### Data for this task
===============
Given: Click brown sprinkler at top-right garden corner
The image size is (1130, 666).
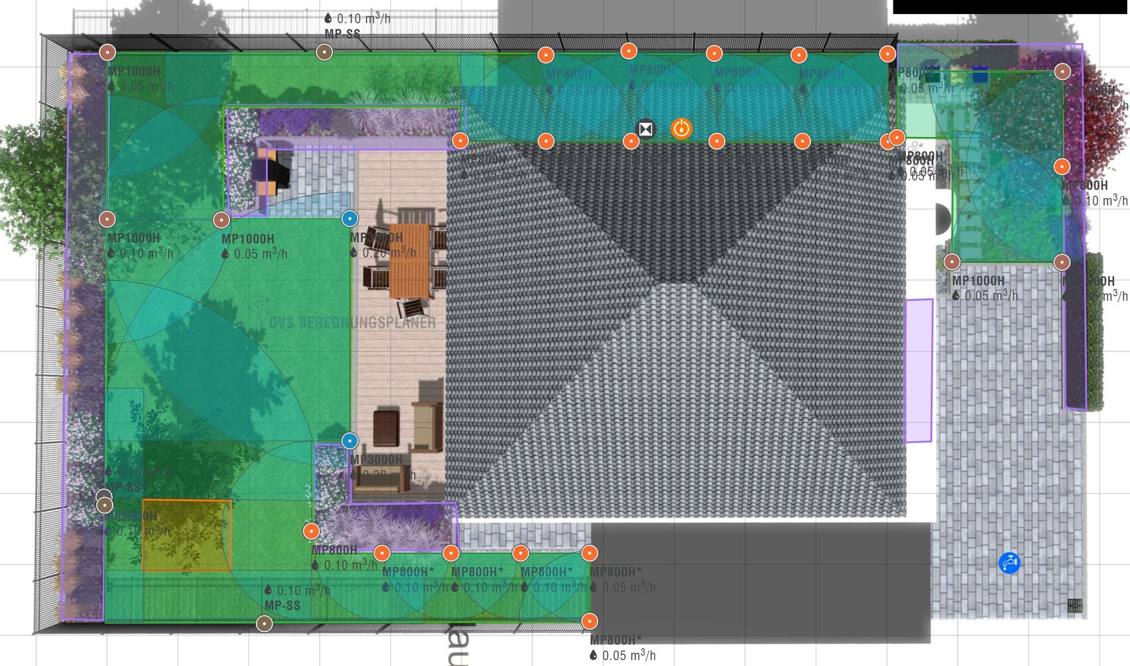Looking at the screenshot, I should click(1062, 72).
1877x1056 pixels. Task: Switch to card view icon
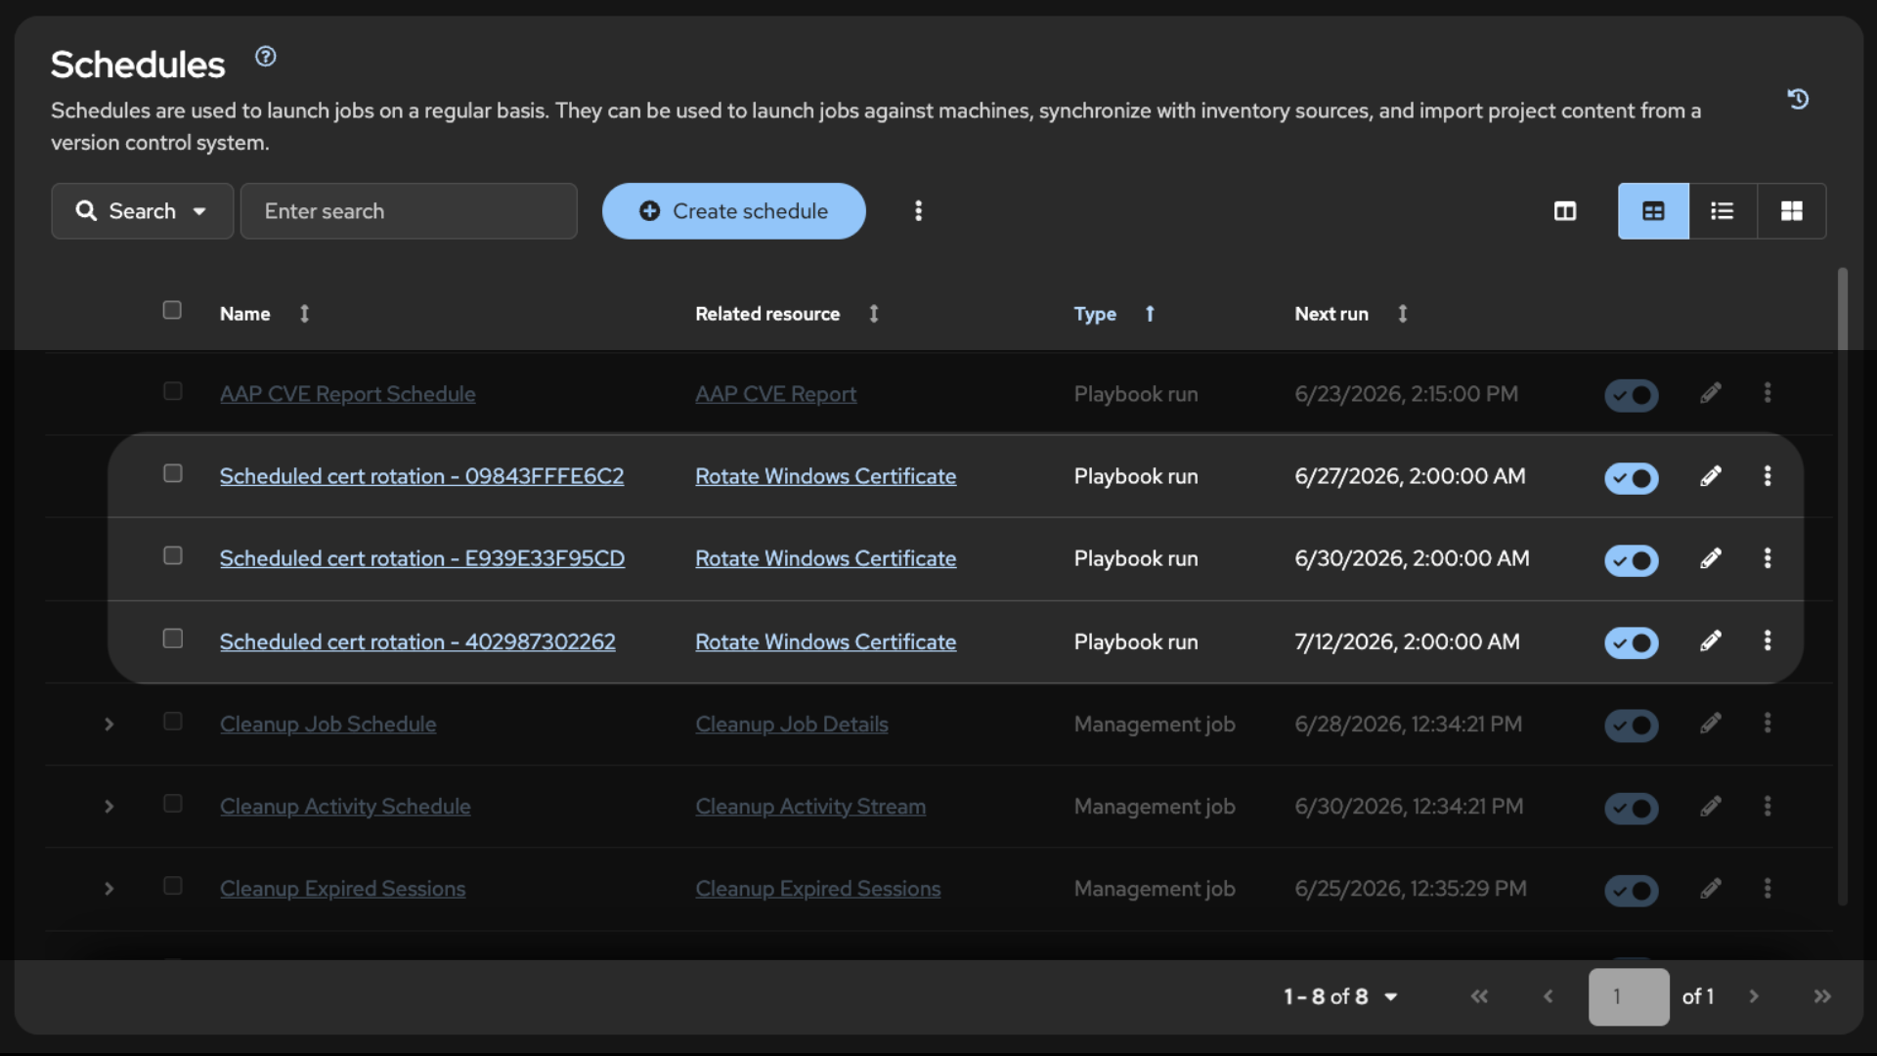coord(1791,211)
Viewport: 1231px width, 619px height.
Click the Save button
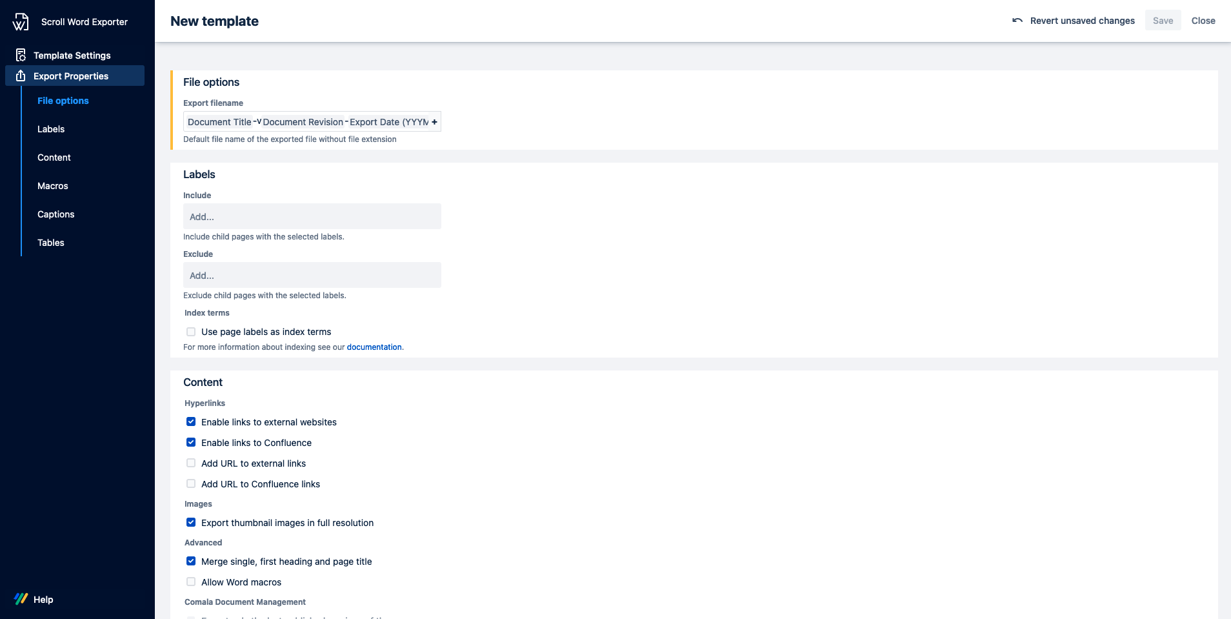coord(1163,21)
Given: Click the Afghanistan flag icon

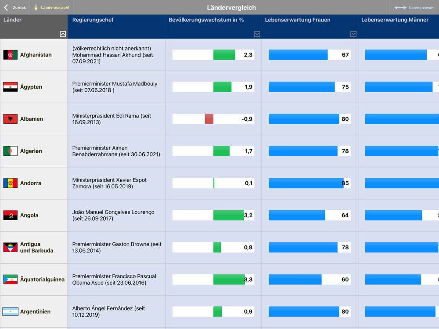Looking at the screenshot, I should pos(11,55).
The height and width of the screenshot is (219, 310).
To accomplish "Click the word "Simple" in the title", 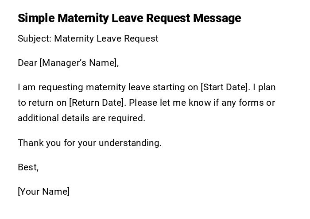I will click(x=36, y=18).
===============
### The task
From the first line of the records through the line containing "Viewport: 1231px width, 619px height.", please output exactly those lines and nothing more, leaving out the pictures.

### Answer section
Given: Click brown sprinkler at top-right garden corner
The image size is (1130, 666).
Looking at the screenshot, I should click(1062, 72).
1877x1056 pixels. Task: Switch to card view icon
coord(1791,211)
Viewport: 1231px width, 619px height.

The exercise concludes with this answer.